From 1978 to 1984, Carney lived in Seattle where she served the statewide program coordinator for the Washington State Department for the Blind. In 1984, she returned to the East Coast, where she worked as a special education teacher with District of Columbia Public Schools.

=== Virginia Department for the Blind and Vision Impaired ===
From 1985 to 1989, Carney served in various roles at the Virginia Department for the Blind and Vision Impaired, including as vocational counselor, then Assistant Regional Manager, then Assistant Commissioner, and finally as Acting Commissioner by 1989.

=== Rehabilitation Services Administration ===
In April 1989, Carney was nominated by president George H. W. Bush to serve as commissioner of the Rehabilitation Services Administration. She was sworn-in by vice president Dan Quayle in July 1989, after being confirmed to the post by the United States Senate. She served in the post until 1993.

During her time in the role, Carney worked on strengthening protections for consumers and on empowerment within the blindness community. Carney also established a national advisory group on rehabilitation facilities and played a critical role in her post during the passage and implementation of the Americans with Disabilities Act of 1990.

=== Mississippi Department of Rehabilitation Services ===
From 1993 to 1997, Carney served as the executive director of the Mississippi Department of Rehabilitation Services. After serving in the past, she worked for three years as the superintendent of the New Mexico School for the Blind and Visually Impaired.

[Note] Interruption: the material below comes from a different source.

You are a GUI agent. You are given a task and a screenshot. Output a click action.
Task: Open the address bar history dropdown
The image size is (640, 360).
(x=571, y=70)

=== South Carolina Commission for the Blind ===
In 2000, Carney was appointed to serve as commissioner of the South Carolina Commission for the Blind. She served in the post until 2004, when she moved to Wilmington, North Carolina to become a management consultant.

== Honors ==
Carney was awarded the honorary Doctor of Humane Letters from the University of Northern Colorado.

During his time in office, the mayor of Nashville, Bill Boner proclaimed June 28 as "Nell Carney Day" in her honor.

In 2005, she was named as a recipient of the Order of the Silver Crescent by Governor Mark Sanford.